First you need to split V's range on the turn into a folding range and calling range.

Then you need to calculate what % of villain's range is made up of each.

Then you need to calculate your equity against villain's entire calling range.

Then the play's EV is ( (POT * FOLD %) + ( (POT + BET*2) * EQ vs CALL RANGE - BET) * CALL %

The easiest way to estimate is to start with what % of villain's range will fold. If you bet pot, villain needs to fold only half the time for the play to be immediately profitable. If villain calls 2/3rds of the time, then you would lose 1/3rd of a PSB if you had 0 equity. You would break even if you had 33% equity, but that is a lot and fairly unlikely.

But just because a play is +EV doesn't mean it's the best. It could be that checking or calling is more +EV, and folding is always 0EV even though we don't usually think of it like that (if someone bets into you on the river, and you have the nuts, and I say what about folding, you would say "but that is lighting a ton of money on fire", not "that is 0EV")

in short fold equity is a @#$%^ to calculate because there are a ton of variables and you're not even sure what you are calculating it in comparison to.

No.

And we are playing against a range of hands, not KhKd. As someone else already pointed out, it's generally pretty complicated to calculate. You'd either have to set very specific/simpler assumptions such as assuming you have zero equity when called, e.g. how much of his range has to fold for our 3b shove to be instantly profitable, similar to 3-betting preflop and the required fold equity to immediately breakeven/profit assuming you don't see a flop/have zero equity when called. this one is not hard to calculate, but it's missing a lot of information because you obviously do have equity when you get called, or you in the 3b preflop hand you end up leaking money when you flop a pair or cant get away from TP, etc. or second you end up making a model with too many variables that you assign subjective probabilities/EV and calculate the EV, and compare your hand equity vs that range, which would also not be very accurate.

X/r is getting into grey territory but most likely better than flatting. Folding is probably the best play given flop is 4-way and his cbet range here is going to be tighter on a board that sucks for his range and given there's 4 people in the pot than vs HU. Imo fold >>>> raise > call. He also has a ton of NFDs which aren't folding and you're only getting stacked by those hands, and he should have 55/44 here and some 54s which you draw dead against. Also you dont really rep much on this board and have a lot of perceived bluffs. BTN is also uncapped here and can have NFDs/5x slowplays/FHs and obviously BB can have every 5x/FH here as well/is uncapped, so raising is pretty big spew.

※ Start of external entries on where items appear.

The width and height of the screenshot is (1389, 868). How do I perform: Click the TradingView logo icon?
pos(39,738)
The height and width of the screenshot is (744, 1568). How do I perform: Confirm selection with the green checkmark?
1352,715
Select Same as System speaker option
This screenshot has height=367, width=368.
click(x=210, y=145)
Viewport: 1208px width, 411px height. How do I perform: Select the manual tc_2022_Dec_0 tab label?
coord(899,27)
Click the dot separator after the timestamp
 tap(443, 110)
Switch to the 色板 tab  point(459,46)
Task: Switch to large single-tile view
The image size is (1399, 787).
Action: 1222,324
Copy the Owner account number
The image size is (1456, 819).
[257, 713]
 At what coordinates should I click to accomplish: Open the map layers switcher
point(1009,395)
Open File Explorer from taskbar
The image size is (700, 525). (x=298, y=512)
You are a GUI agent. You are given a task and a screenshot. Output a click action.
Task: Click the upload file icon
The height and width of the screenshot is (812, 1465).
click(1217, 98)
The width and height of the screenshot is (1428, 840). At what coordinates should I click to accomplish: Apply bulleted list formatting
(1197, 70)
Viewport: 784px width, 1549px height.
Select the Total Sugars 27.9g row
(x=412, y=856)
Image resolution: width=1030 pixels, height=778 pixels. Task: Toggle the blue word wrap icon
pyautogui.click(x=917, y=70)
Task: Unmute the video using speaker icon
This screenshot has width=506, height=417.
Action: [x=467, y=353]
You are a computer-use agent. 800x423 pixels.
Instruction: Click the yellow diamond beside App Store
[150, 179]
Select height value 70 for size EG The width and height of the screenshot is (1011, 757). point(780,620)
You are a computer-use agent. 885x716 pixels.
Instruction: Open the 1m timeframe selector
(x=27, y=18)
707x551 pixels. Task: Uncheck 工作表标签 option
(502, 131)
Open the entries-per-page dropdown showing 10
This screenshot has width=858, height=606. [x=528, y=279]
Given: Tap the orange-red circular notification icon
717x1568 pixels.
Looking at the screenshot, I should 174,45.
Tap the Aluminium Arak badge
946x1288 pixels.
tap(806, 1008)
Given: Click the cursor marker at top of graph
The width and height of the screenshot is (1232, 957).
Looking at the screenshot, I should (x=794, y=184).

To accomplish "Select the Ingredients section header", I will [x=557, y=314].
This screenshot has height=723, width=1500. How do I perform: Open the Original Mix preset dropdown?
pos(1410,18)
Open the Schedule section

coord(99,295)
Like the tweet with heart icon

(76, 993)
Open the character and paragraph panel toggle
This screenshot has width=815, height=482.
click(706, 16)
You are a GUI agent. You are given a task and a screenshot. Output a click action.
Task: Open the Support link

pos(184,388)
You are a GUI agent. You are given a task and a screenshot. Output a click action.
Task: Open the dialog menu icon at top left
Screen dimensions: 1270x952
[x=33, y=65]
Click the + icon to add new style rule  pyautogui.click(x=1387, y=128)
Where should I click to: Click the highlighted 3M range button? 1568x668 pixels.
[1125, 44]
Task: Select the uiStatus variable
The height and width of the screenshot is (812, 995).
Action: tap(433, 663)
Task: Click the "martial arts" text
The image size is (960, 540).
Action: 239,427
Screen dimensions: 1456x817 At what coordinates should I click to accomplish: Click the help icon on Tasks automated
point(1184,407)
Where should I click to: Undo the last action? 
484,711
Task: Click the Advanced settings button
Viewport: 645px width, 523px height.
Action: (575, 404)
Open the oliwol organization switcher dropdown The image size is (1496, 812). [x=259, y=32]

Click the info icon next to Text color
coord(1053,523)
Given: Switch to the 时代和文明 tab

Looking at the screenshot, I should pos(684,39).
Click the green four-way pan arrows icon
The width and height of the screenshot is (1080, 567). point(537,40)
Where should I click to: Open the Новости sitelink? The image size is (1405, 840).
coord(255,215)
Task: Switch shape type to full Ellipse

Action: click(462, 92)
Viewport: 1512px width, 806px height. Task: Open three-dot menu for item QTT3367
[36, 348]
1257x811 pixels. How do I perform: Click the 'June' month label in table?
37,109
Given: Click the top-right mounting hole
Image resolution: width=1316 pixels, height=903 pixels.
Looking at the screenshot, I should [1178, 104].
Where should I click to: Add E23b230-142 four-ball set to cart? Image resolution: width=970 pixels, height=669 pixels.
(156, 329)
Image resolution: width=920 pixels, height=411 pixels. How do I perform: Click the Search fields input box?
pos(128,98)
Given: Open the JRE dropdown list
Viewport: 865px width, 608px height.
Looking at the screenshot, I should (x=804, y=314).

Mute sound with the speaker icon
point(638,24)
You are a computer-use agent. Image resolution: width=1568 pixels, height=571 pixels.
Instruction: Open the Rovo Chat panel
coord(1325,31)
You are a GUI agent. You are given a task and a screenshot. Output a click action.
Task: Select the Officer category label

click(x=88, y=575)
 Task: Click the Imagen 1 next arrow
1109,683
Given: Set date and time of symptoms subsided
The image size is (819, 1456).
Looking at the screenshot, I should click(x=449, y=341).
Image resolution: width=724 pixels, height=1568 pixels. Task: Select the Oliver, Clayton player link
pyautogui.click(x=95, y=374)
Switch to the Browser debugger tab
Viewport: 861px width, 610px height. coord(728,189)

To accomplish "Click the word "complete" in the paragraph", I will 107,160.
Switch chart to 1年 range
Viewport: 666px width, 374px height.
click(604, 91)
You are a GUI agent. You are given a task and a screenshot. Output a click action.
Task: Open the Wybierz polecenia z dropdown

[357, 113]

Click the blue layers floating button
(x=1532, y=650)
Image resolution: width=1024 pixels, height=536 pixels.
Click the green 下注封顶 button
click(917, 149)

There’s an equation for FE. Yours is not it and it’s certainly not sometihing you’ll be doing in your head at the table.

So what is it?

For the record I did jam it in, but that's not the point. I want to know what the formula is for future reference.

Mike, here's my math on your *specific* up-against-KK case using your numbers and your hypothesis. I did this quickly so you should probably double check for mistakes.

11% of the time we take down $370 = $41.

89% of the time we get called and 30% of those times we win $1215 = $324.

89% of the time we get called and 70% of those times we lose $850 = -$530.

For an overall EV of -$165.

So, if I've mathed right (???), it suggests your hypothesis ain't correct.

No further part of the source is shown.